● WHAT THE TASK ASKS:
Rewrite all of the entries below, changing "account" to "profile" and leaving everything else the same. Omit the pictures.

(Entries from a collection)
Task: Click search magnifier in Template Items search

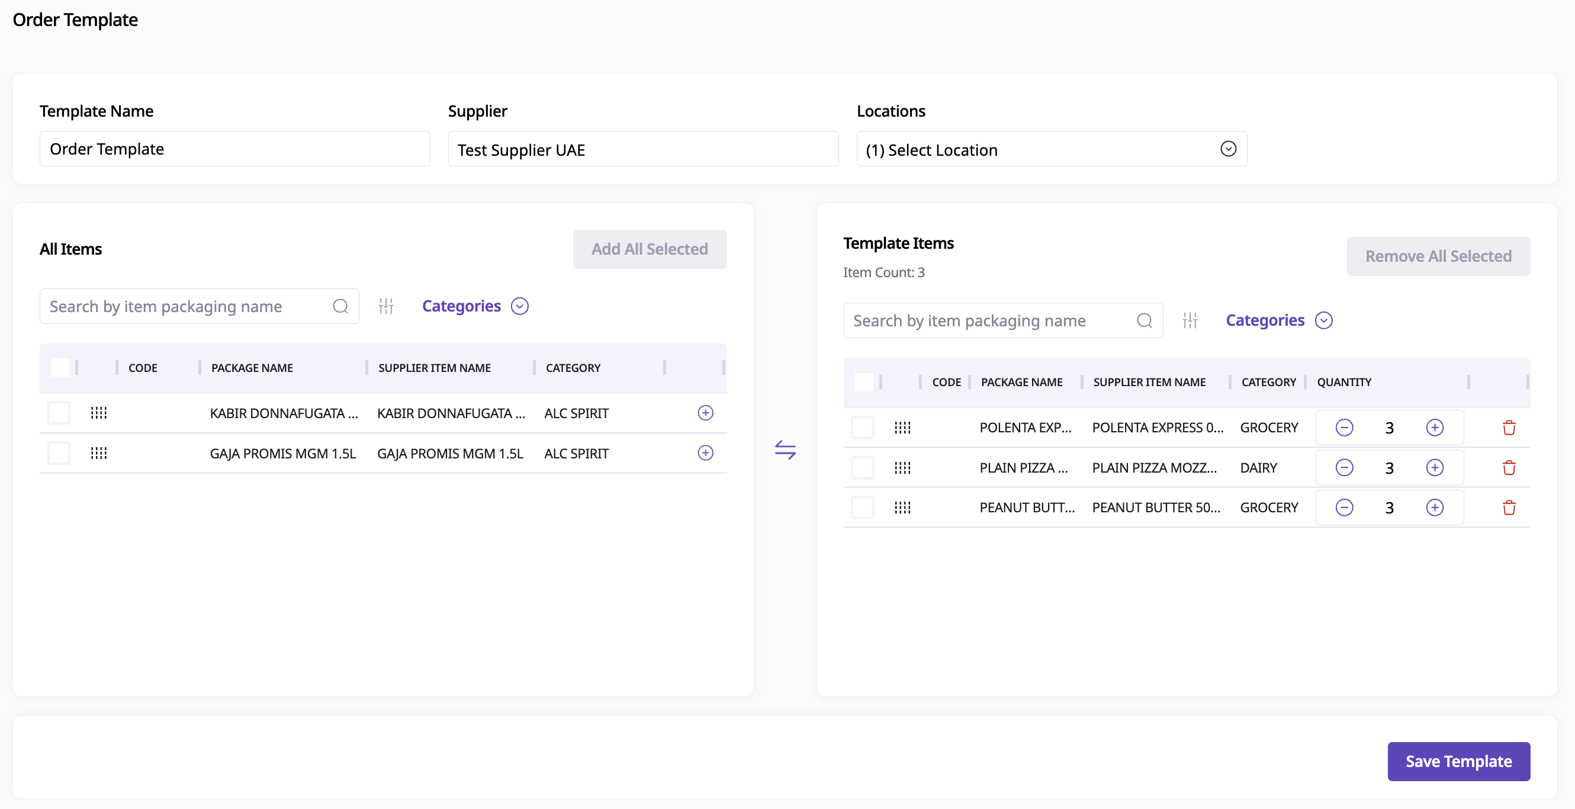Action: click(x=1144, y=320)
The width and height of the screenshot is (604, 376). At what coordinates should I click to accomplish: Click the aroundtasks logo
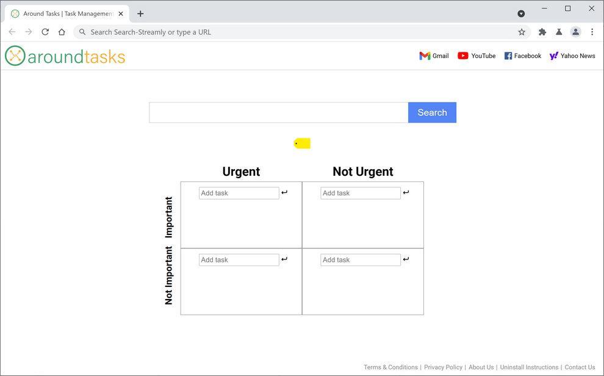[x=65, y=56]
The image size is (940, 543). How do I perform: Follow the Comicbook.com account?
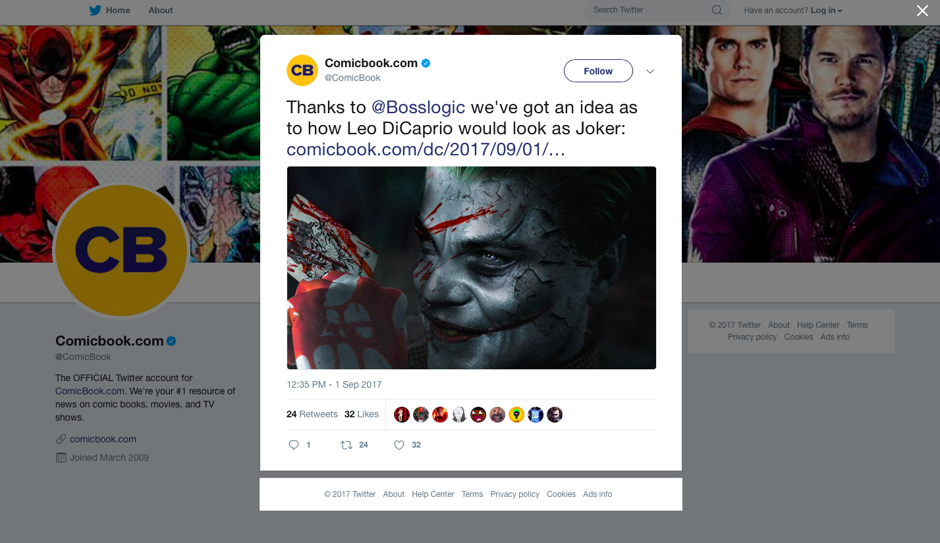tap(598, 71)
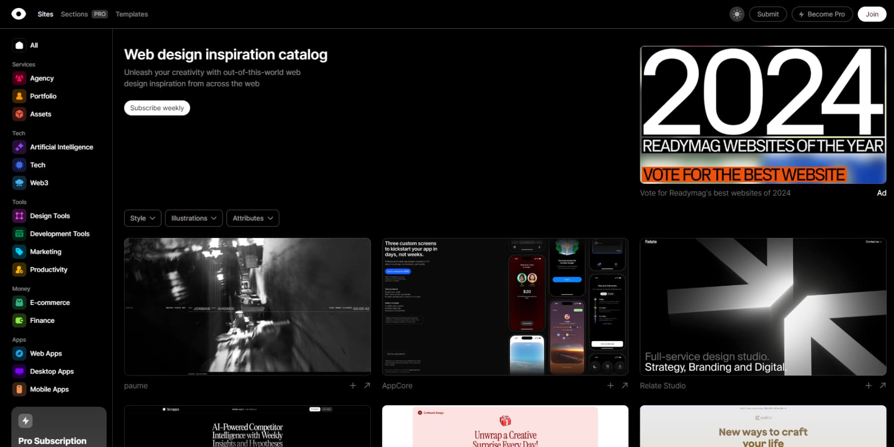
Task: Select the Web3 category icon
Action: (x=19, y=183)
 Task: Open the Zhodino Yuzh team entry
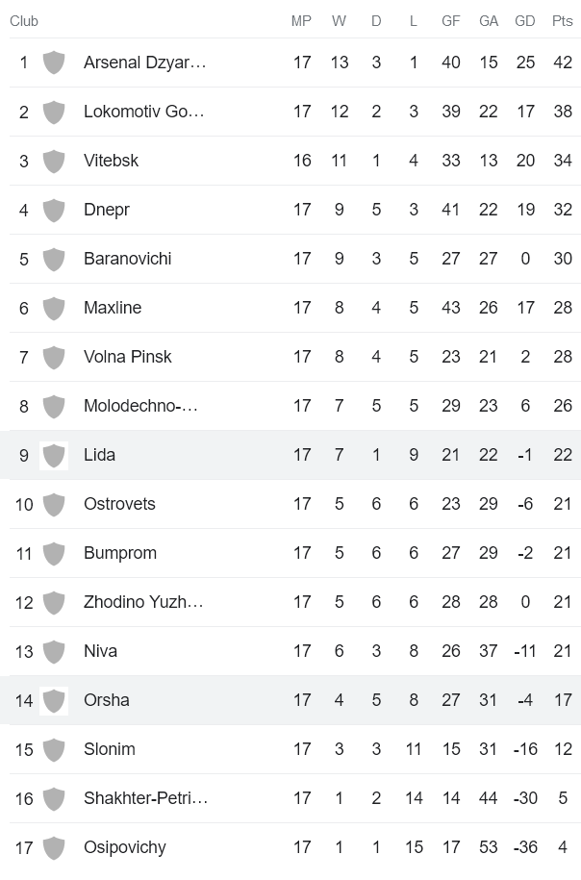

● TASK RESULT:
Task: Click search magnifier in Template Items search

Action: click(x=1144, y=320)
The width and height of the screenshot is (604, 376). At what coordinates should I click to accomplish: Click the aroundtasks logo
[x=65, y=56]
The image size is (940, 543). How do I perform: Follow the Comicbook.com profile?
tap(598, 71)
Task: Select the Web3 category icon
Action: (x=19, y=183)
 Task: Open the Zhodino Yuzh team entry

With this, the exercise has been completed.